**Instructions to follow:** From the entries below, copy out every line with "computer" in it.

**Records for the task:**
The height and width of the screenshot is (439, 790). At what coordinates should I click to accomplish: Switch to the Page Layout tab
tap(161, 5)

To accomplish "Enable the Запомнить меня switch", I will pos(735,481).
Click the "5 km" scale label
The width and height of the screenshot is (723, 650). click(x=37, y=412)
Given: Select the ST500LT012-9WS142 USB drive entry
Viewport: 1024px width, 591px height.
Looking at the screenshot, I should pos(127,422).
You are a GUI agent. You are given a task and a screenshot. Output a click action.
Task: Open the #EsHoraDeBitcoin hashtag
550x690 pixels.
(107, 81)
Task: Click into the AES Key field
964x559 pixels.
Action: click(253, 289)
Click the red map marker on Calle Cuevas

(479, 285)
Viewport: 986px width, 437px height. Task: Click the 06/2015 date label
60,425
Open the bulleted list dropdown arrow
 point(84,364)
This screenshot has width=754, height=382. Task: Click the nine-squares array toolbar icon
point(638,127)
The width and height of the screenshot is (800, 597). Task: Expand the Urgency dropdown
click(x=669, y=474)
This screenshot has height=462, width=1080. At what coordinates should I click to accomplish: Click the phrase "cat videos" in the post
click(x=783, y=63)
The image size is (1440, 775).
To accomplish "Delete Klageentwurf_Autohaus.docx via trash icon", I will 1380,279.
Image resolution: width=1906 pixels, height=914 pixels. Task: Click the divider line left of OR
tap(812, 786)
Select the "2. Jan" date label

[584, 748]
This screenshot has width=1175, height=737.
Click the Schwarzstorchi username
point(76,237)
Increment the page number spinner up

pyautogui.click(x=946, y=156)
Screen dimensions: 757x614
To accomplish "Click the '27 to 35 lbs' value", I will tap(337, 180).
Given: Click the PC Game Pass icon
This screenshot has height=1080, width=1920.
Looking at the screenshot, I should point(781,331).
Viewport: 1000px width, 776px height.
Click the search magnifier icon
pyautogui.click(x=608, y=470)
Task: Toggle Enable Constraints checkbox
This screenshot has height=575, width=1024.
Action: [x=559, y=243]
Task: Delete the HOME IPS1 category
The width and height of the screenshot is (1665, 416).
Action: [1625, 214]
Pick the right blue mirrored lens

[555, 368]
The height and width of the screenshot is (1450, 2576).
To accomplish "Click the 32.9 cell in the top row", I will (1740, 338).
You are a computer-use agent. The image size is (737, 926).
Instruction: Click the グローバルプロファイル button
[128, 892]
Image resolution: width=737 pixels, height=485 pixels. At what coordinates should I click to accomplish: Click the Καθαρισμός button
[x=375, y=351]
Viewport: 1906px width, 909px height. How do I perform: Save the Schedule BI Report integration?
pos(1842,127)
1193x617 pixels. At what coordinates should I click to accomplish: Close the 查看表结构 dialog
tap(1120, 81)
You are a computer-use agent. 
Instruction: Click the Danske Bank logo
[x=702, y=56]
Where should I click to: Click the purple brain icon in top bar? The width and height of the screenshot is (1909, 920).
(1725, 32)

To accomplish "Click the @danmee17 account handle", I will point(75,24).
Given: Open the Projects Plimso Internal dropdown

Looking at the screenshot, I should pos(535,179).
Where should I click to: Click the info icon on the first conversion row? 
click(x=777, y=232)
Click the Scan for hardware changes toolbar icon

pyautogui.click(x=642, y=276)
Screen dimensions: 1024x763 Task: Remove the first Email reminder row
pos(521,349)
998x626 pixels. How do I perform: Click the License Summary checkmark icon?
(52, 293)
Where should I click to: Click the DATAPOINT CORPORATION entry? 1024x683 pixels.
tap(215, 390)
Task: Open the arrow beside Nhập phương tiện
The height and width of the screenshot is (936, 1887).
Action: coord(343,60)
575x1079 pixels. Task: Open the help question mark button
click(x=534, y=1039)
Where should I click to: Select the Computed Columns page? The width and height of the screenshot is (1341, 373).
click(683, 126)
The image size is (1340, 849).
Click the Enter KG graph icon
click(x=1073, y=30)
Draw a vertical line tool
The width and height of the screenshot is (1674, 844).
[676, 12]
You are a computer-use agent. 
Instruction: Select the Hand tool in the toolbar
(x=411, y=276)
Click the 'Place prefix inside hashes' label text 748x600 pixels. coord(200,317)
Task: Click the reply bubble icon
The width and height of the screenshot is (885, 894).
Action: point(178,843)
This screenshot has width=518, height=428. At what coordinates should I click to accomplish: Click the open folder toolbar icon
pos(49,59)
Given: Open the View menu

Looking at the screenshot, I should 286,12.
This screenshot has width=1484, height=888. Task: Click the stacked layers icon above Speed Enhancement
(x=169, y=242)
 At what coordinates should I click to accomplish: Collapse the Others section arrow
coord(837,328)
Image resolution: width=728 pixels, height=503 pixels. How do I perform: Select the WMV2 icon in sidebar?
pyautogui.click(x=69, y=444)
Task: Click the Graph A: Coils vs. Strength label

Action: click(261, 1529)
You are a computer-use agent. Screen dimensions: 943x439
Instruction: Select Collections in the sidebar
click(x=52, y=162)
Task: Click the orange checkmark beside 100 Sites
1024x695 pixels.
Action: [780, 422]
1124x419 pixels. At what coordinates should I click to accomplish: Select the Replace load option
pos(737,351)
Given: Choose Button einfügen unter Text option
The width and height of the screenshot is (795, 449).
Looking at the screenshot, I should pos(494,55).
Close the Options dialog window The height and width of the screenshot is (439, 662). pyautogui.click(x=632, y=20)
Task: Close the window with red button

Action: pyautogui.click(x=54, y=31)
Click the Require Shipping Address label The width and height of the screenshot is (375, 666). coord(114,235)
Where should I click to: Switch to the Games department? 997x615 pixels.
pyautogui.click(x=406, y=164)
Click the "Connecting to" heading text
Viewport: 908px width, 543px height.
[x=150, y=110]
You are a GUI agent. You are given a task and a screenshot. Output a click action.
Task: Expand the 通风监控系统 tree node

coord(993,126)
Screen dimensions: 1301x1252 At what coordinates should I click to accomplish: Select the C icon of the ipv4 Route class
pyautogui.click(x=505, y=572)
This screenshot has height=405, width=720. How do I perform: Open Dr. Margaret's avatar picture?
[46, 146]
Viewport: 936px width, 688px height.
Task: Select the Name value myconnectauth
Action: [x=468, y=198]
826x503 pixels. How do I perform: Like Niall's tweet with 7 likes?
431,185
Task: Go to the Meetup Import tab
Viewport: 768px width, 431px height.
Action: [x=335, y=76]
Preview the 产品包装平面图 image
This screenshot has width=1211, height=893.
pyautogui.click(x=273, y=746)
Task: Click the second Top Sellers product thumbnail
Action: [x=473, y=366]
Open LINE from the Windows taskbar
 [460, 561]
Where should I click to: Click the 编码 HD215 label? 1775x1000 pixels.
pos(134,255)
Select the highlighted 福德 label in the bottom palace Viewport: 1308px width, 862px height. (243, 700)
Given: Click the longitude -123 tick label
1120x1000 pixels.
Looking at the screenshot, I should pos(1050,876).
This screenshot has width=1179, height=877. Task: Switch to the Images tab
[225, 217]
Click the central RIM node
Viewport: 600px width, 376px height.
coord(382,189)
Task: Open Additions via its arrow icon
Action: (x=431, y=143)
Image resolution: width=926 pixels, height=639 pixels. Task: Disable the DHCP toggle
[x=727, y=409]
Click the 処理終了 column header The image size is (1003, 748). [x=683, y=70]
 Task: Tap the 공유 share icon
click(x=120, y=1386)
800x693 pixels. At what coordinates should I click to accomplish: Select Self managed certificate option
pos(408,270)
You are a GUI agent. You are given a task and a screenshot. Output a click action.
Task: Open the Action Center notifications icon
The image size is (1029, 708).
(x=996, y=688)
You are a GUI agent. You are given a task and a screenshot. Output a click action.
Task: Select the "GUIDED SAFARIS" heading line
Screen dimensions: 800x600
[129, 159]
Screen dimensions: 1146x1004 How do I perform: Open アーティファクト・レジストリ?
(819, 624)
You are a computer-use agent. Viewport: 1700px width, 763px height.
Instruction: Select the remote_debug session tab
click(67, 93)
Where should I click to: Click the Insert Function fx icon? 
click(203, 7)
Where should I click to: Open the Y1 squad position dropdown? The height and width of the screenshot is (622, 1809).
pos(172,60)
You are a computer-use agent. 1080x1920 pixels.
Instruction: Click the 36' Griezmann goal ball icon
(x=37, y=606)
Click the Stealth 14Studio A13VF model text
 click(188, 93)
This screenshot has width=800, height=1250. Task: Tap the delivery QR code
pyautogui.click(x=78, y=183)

**Solved exercise:**
You are a computer-use agent. The image size is (737, 926).
You are a computer-use agent. 
You are a computer-use agent. 
You are a computer-use agent. Screen dimensions: 943x439
You are a computer-use agent. Viewport: 1700px width, 763px height.
You are a computer-use agent. 1080x1920 pixels.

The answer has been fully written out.